* _The problem_: After locating the line containing "The height and" in the entries below, please write out that line and the rest through the end exactly. Omit pictures.

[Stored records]
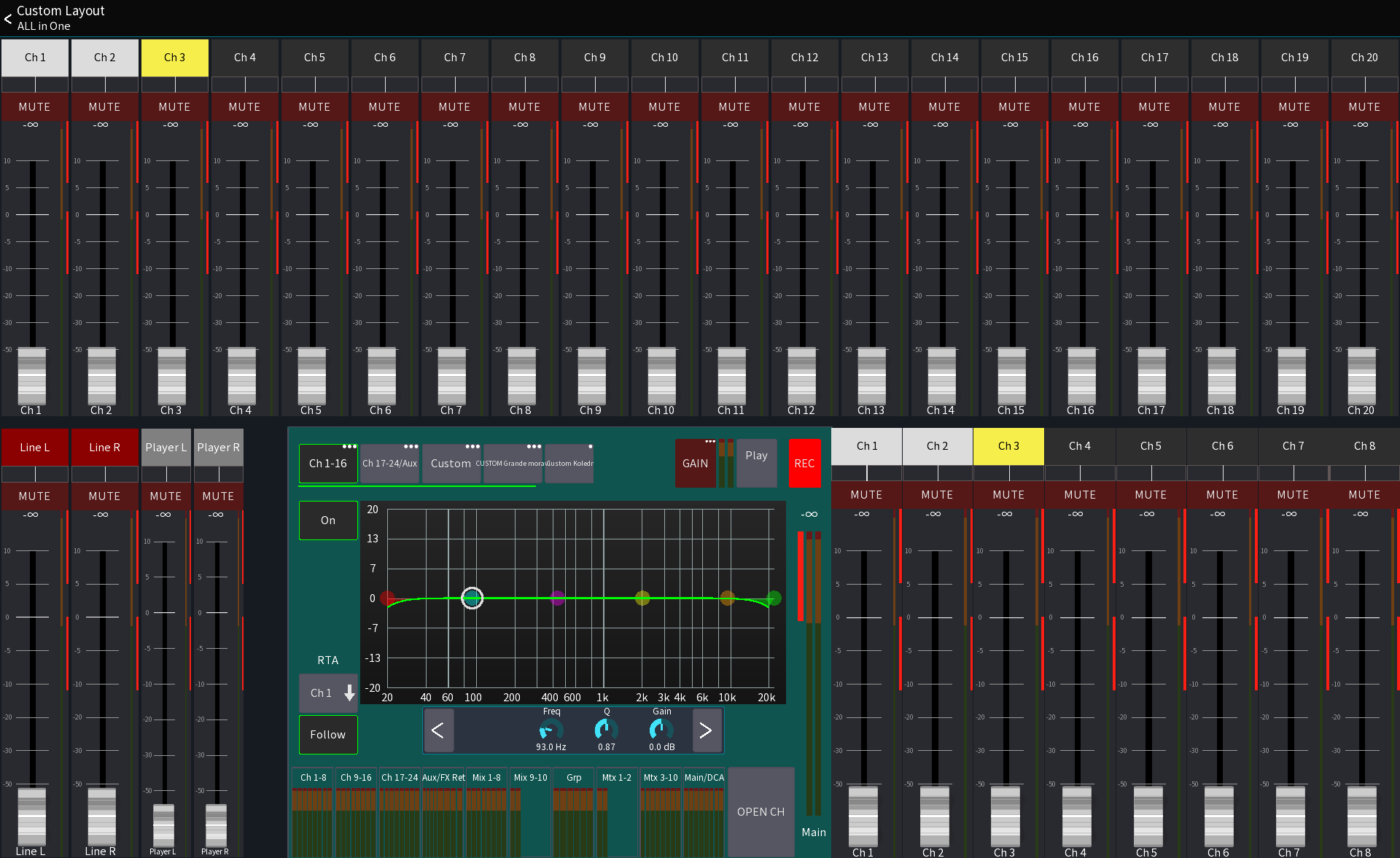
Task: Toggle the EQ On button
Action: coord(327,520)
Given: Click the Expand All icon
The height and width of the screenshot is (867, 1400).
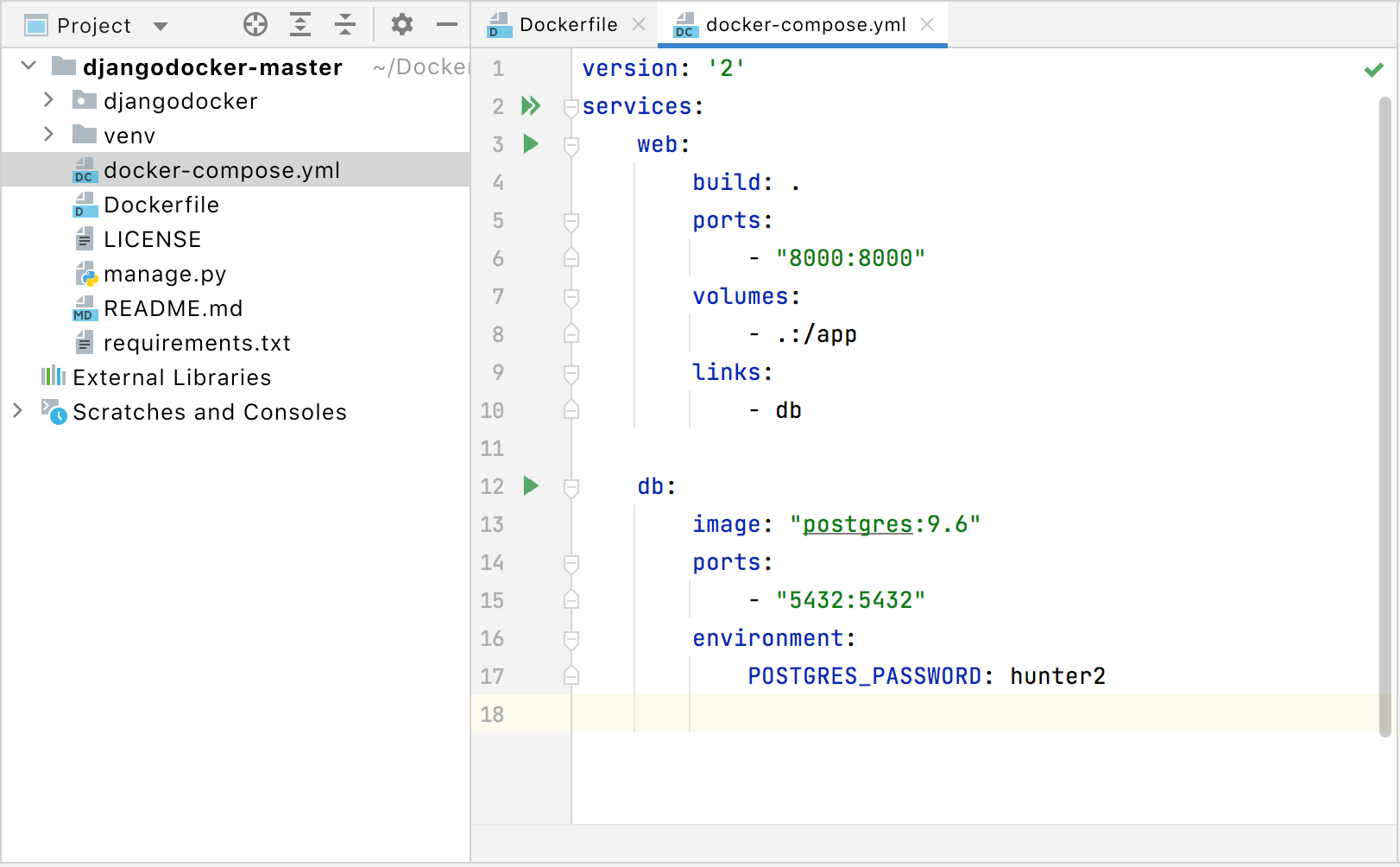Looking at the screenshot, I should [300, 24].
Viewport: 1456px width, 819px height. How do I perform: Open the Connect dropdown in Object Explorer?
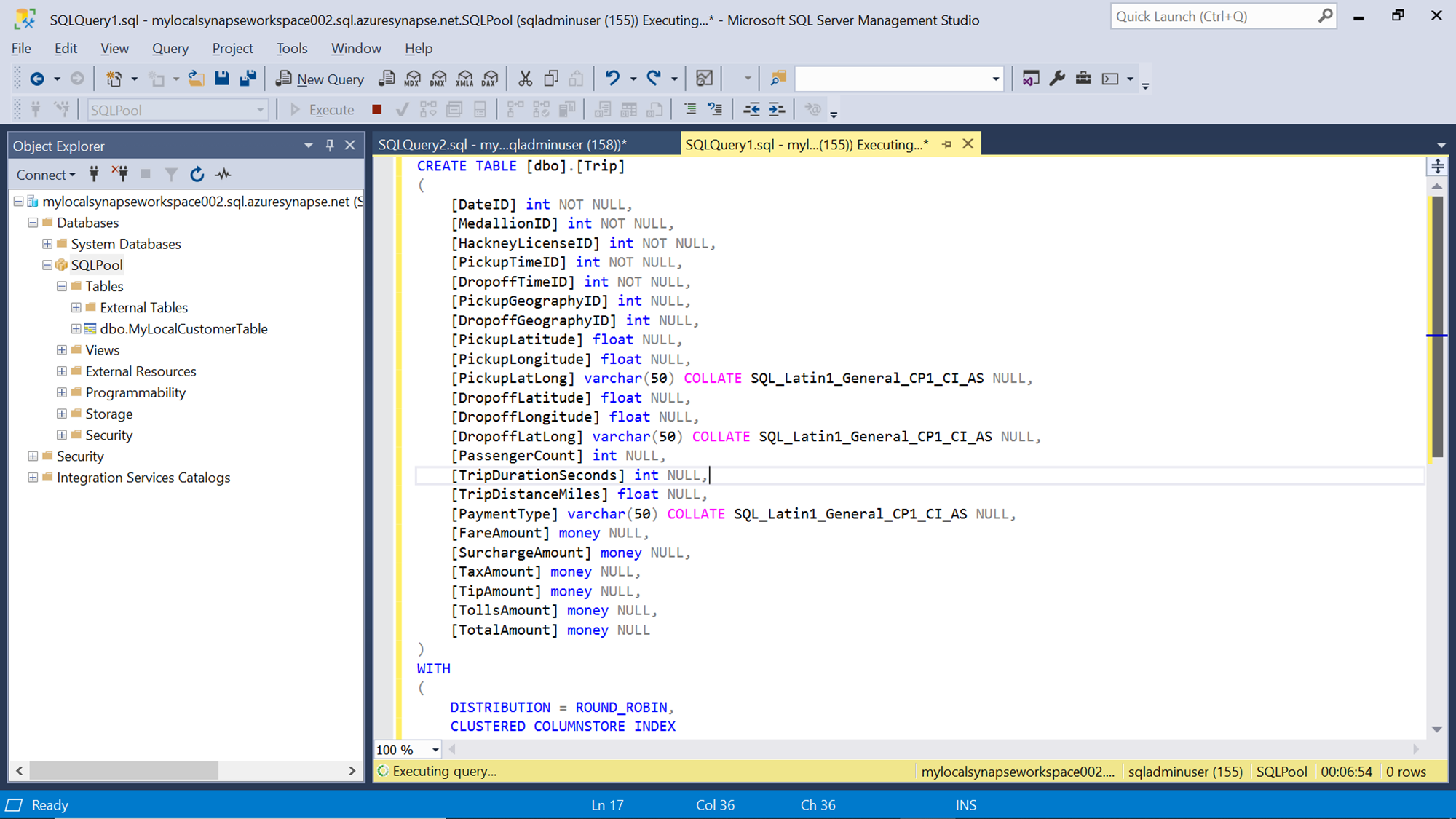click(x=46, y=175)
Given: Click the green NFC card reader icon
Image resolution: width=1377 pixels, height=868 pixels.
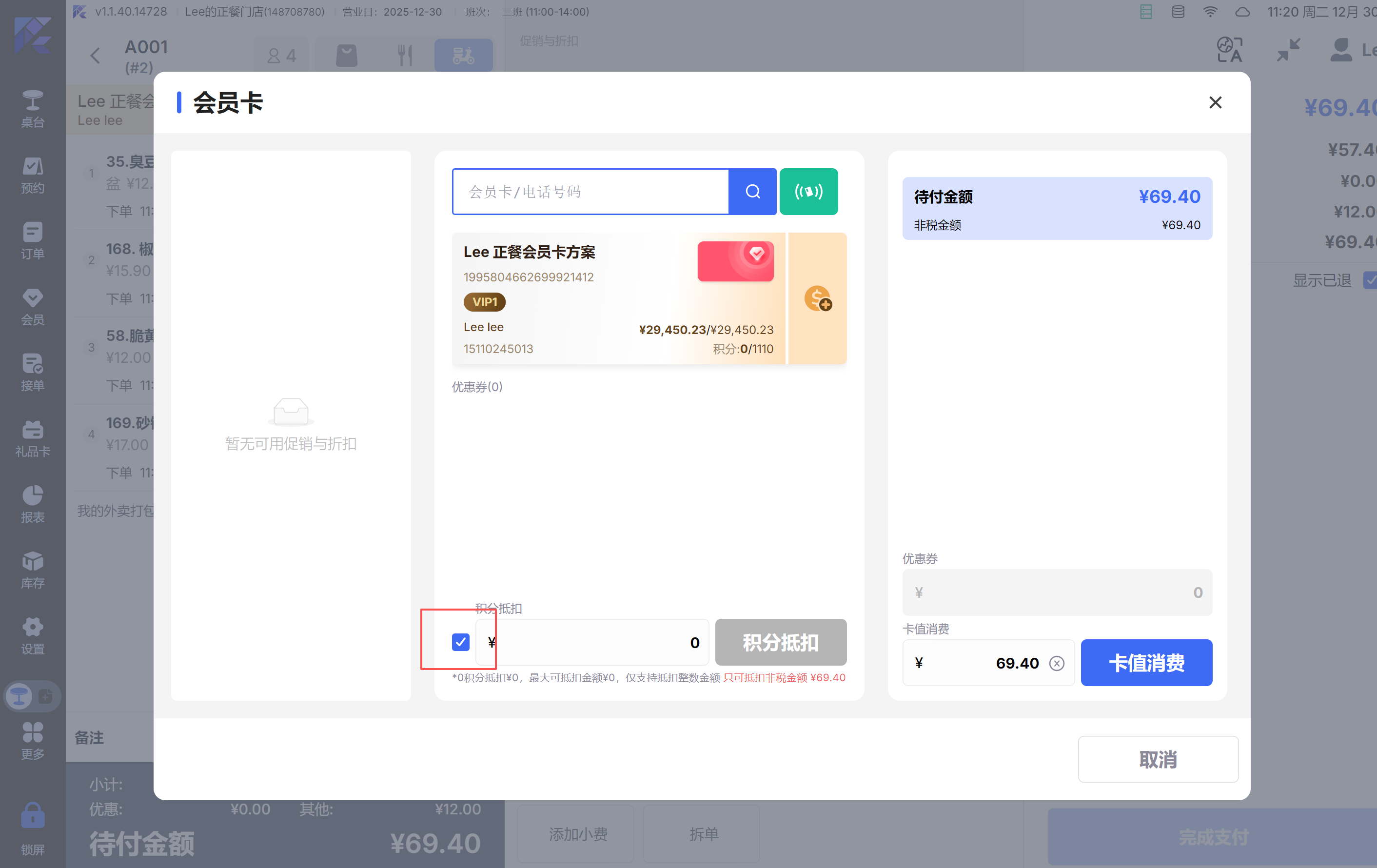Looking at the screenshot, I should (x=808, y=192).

* _Task answer_:
The height and width of the screenshot is (867, 1400).
Looking at the screenshot, I should [300, 24].
Viewport: 1456px width, 819px height. How do I perform: Open the Connect dropdown in Object Explorer?
click(x=46, y=175)
Given: Click the green NFC card reader icon
Image resolution: width=1377 pixels, height=868 pixels.
Looking at the screenshot, I should (x=808, y=192).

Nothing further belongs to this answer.